Study material section start

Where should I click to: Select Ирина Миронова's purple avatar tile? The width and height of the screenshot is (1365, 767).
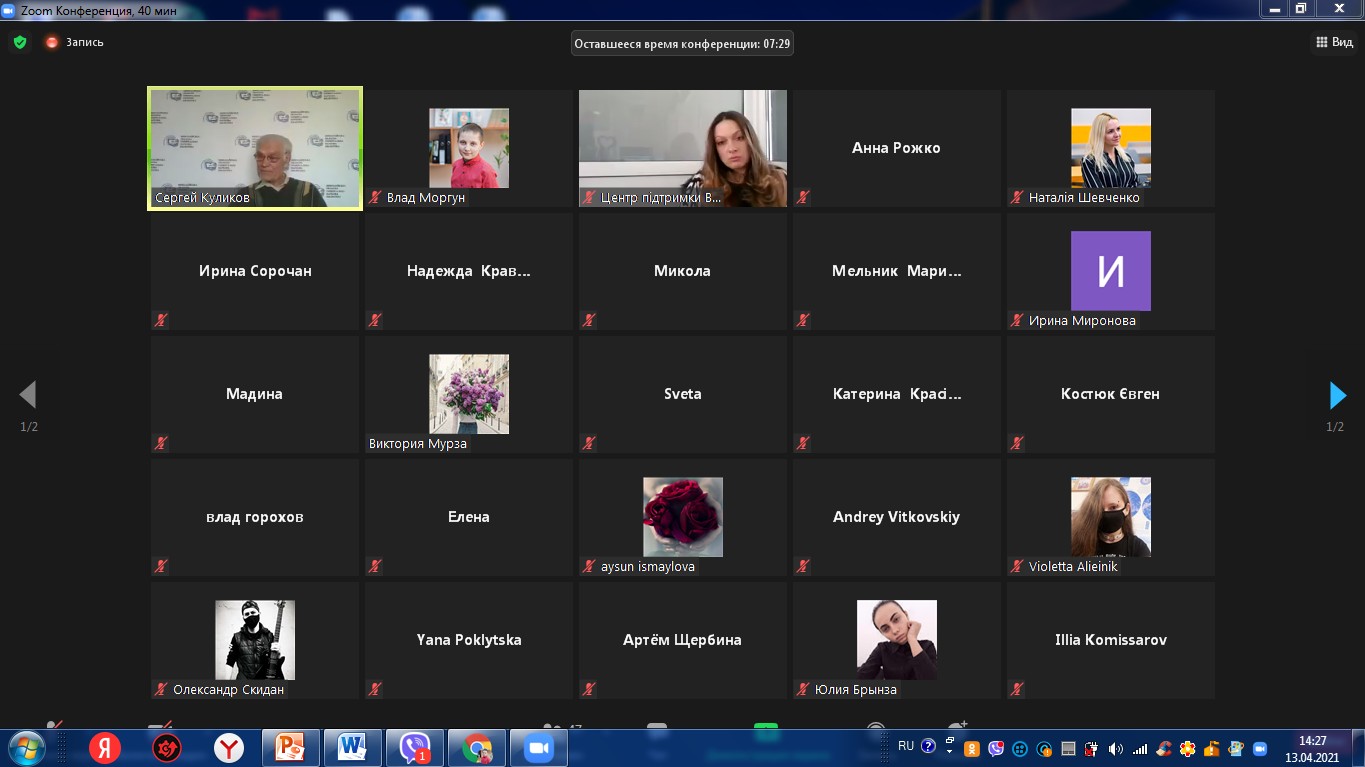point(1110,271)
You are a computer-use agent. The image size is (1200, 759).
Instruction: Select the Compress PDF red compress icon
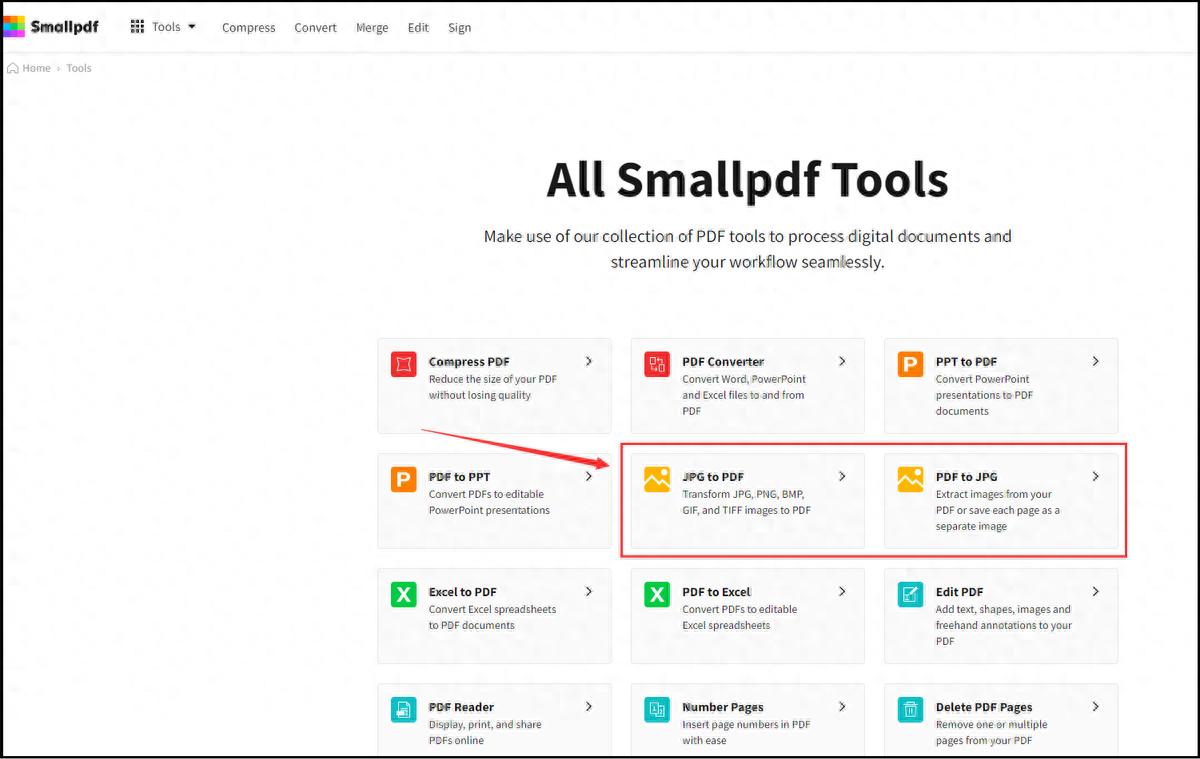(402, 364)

Study material section end

Reproduce word for word the lines from the one containing "Instruction: Select the" through the end of the data, both ends kept. Drop the pictures.

* Completed task
Instruction: Select the Compress PDF red compress icon
(402, 364)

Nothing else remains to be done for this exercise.